LA FORMATION DES IMAMS
Une partie du mérite pour le succès du programme doit être attribuée à Mohammed VI, le roi du Maroc, qui détient une autorité spéciale dans son pays en tant que « commandeur des croyants » pour entreprendre des dialogues visant à faire face aux extrémistes.
Avec ses partenaires en Afrique de l’Ouest et au Sahel, le roi a établi le programme d’études Moussalaha pour former des imams à l’Institut Mohammed VI. Cet institut est exceptionnel comme centre de formation musulman car il admet des étudiantes.
La Maghreb Arab Press signale que l’établissement d’un tel programme pour les terroristes condamnés « a un impact social fort, ce qui témoigne de l’intérêt particulier du roi pour l’avenir des citoyens incarcérés ».
Le journal note que le programme est une illustration de « la détermination ferme [du roi] pour assurer que les condamnés, sans discrimination ni exception, aient une intégration socio-professionnelle adéquate après leur libération ».
Mohamed Salah Tamek, le délégué général pour l’administration des prisons et la réintégration, a déclaré à Morocco World News que le programme était basé sur « les principes authentiques de l’Islam en tant que religion de modération, compromis, ouverture et tolérance ».
« C’est un programme unique au niveau mondial, en particulier puisqu’il a été applaudi par de nombreux partenaires régionaux et internationaux », a déclaré M. Tamek.
M. Damir dit à Arab Weekly que sa rééducation a inclus la lecture des œuvres des philosophes Jean-Jacques Rousseau et Voltaire, dont certaines idées « ne sont pas éloignées de l’esprit de l’Islam ». Il note que de nombreux extrémistes réalisent qu’ils doivent abandonner leur point de vue violent seulement « lorsqu’ils se retrouvent tout seuls » dans une cellule de prison.
LA RECHERCHE D’UN EMPLOI
Un ancien prisonnier du nom d’Abdellah El Youssoufi, maintenant au début de la trentaine, a quitté le Maroc pour se rendre en Tunisie en 2011 afin de chercher un emploi, selon The Africa Report.
En Tunisie, il est devenu influencé par les sermons des musulmans fondamentalistes qui, selon lui, n’étaient pas inquiétés par les autorités locales. Il déclare que les fondamentalistes lui ont offert un emploi et l’ont encouragé à parler franchement. Il est devenu un critique véhément de son pays natal, en le blâmant pour sa pauvreté et son manque de débouchés professionnels.

.....

### Consigne donnée:
Recopiez le texte en commençant par « La Maghreb Arab » et en allant jusqu'à « déclaré M. Tamek. », et renommez chaque occurrence de « programme » en « dispositif ».

.....

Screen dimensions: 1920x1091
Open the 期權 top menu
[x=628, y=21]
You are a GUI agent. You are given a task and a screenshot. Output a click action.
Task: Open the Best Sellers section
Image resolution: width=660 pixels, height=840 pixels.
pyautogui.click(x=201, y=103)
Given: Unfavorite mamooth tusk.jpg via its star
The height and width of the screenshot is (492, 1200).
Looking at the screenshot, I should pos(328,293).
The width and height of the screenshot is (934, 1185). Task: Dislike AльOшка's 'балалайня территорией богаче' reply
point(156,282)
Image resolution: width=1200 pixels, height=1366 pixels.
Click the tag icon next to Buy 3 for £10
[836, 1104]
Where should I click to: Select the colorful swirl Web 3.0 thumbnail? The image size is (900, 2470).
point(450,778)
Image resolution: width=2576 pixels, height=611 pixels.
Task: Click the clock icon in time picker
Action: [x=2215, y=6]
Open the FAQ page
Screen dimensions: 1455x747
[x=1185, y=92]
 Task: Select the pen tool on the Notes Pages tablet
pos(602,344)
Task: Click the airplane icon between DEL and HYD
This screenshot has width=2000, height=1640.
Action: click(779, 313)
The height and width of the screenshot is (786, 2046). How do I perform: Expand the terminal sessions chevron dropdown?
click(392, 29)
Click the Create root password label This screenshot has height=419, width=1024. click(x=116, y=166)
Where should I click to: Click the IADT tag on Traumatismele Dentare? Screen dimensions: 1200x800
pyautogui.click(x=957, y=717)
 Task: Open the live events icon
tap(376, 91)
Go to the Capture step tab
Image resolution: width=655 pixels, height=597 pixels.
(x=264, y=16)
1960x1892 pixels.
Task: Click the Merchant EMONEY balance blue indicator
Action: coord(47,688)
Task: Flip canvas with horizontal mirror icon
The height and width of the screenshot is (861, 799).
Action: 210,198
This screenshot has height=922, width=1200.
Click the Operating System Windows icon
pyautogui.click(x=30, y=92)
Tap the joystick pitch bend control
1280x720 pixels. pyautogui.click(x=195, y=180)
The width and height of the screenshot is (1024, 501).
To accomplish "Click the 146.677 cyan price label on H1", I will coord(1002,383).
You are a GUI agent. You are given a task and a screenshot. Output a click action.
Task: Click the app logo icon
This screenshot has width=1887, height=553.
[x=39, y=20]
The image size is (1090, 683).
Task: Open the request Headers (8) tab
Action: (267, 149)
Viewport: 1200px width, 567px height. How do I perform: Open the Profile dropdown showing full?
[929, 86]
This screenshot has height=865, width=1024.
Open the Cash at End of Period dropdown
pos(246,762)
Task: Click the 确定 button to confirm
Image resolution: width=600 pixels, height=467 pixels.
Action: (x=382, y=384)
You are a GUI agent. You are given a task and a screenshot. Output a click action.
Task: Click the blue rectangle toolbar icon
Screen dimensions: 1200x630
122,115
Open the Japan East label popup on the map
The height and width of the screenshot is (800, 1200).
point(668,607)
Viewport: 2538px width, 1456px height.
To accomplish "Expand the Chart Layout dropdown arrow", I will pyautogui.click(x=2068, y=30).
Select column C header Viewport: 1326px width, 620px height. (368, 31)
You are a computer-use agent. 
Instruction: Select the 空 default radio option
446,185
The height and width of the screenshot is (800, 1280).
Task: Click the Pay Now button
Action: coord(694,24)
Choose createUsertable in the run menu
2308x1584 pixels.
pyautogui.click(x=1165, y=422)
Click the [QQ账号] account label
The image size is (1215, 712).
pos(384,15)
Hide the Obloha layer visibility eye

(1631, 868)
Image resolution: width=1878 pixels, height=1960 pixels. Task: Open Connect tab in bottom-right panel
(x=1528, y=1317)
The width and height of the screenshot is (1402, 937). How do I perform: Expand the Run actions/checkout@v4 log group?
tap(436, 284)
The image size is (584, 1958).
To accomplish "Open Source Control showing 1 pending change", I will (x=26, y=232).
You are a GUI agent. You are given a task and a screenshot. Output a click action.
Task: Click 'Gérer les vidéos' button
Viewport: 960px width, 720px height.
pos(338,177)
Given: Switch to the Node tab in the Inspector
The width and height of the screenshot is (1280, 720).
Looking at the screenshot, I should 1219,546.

.....

### Corrigé:
La Maghreb Arab Press signale que l’établissement d’un tel dispositif pour les terroristes condamnés « a un impact social fort, ce qui témoigne de l’intérêt particulier du roi pour l’avenir des citoyens incarcérés ».
Le journal note que le dispositif est une illustration de « la détermination ferme [du roi] pour assurer que les condamnés, sans discrimination ni exception, aient une intégration socio-professionnelle adéquate après leur libération ».
Mohamed Salah Tamek, le délégué général pour l’administration des prisons et la réintégration, a déclaré à Morocco World News que le dispositif était basé sur « les principes authentiques de l’Islam en tant que religion de modération, compromis, ouverture et tolérance ».
« C’est un dispositif unique au niveau mondial, en particulier puisqu’il a été applaudi par de nombreux partenaires régionaux et internationaux », a déclaré M. Tamek.